Putano riparte dalla Tombesi Ortona

Strepitoso colpo di mercato per la Tombesi Ortona che aggiunge al suo roster l’esperienza e il talento di Davide Putano

Una nuova avventura all’orizzonte per uno dei migliori portieri italiani del decennio: Davide Putano scende in Serie A2 per difendere i pali dell’ambiziosa Tombesi Ortona. Per la società abruzzese è l’ennesimo colpo di una prima fase di mercato incandescente, che ha messo a disposizione del neo tecnico Gianluca Marzuoli parecchi nomi di qualità, da Dudu Rech a Raguso, da Fernando Calderolli a Putano, appunto. Numero uno entusiasta per la scelta, ecco le sue prime parole rilasciate all’ufficio stampa della società: «Diciamo che il merito del mio arrivo a Ortona è principalmente del presidente, che mi ha convinto e sin da subito mi ha messo al centro del suo progetto.

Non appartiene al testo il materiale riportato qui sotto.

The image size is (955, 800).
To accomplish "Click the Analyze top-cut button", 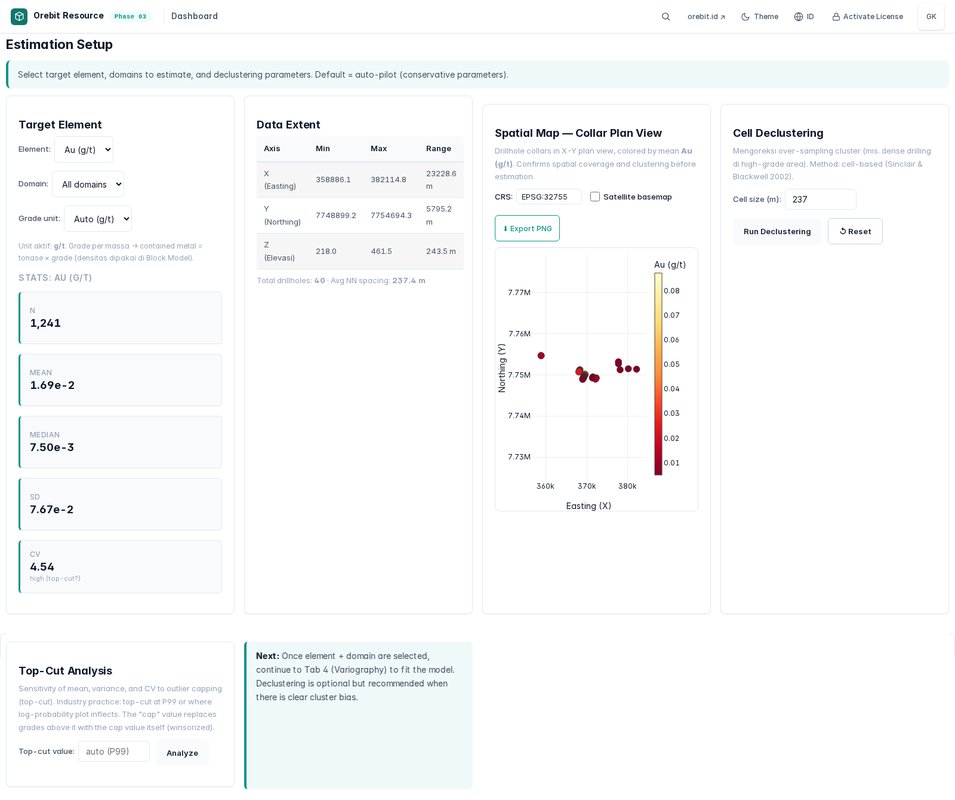I will click(182, 753).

La Tombesi è una società ambiziosa, che vuole crescere, e devo dire che è stato importante anche l’intervento di alcuni dei miei nuovi compagni, su tutti Pizzo e Silveira. La A2 di quest’anno sarà molto competitiva, ci sono squadre allestite, in alcuni casi, meglio di tante squadre di serie A, ma noi dobbiamo pensare prima di tutto a lavorare, giorno per giorno, con voglia di vincere, comportandoci da veri professionisti e creando un gruppo unito: la vittoria potrà essere solo la logica conseguenza. Nella Tombesi trovo un portiere giovane come Davide Berardi, titolare della nostra Nazionale Under 19 e di cui ho sentito parlare molto bene, ma credo che per lui sia ancora tempo di crescere e di imparare, e io ritengo sia parte dei miei compiti di quest’anno aiutare un giovane e promettente collega a migliorarsi, mettendo a disposizione la mia esperienza e le mie conoscenze. Oltre a questo, l’obiettivo personale che mi pongo è quello di portare la Tombesi il più in alto possibile. Chi mi conosce sa che non mi accontento di partecipare, io voglio vincere anche quando gioco tra amici. Vengo da una stagione, a Rieti, nella quale ho conquistato un altro trofeo, la Coppa della Divisione, ma credo che nonostante l’età e il palmares ci sia sempre qualcosa da dimostrare, per ognuno di noi. Il giorno in cui mi accontenterò semplicemente di divertirmi resterò a casa a giocare con gli amici, ma qui alla Tombesi voglio vincere».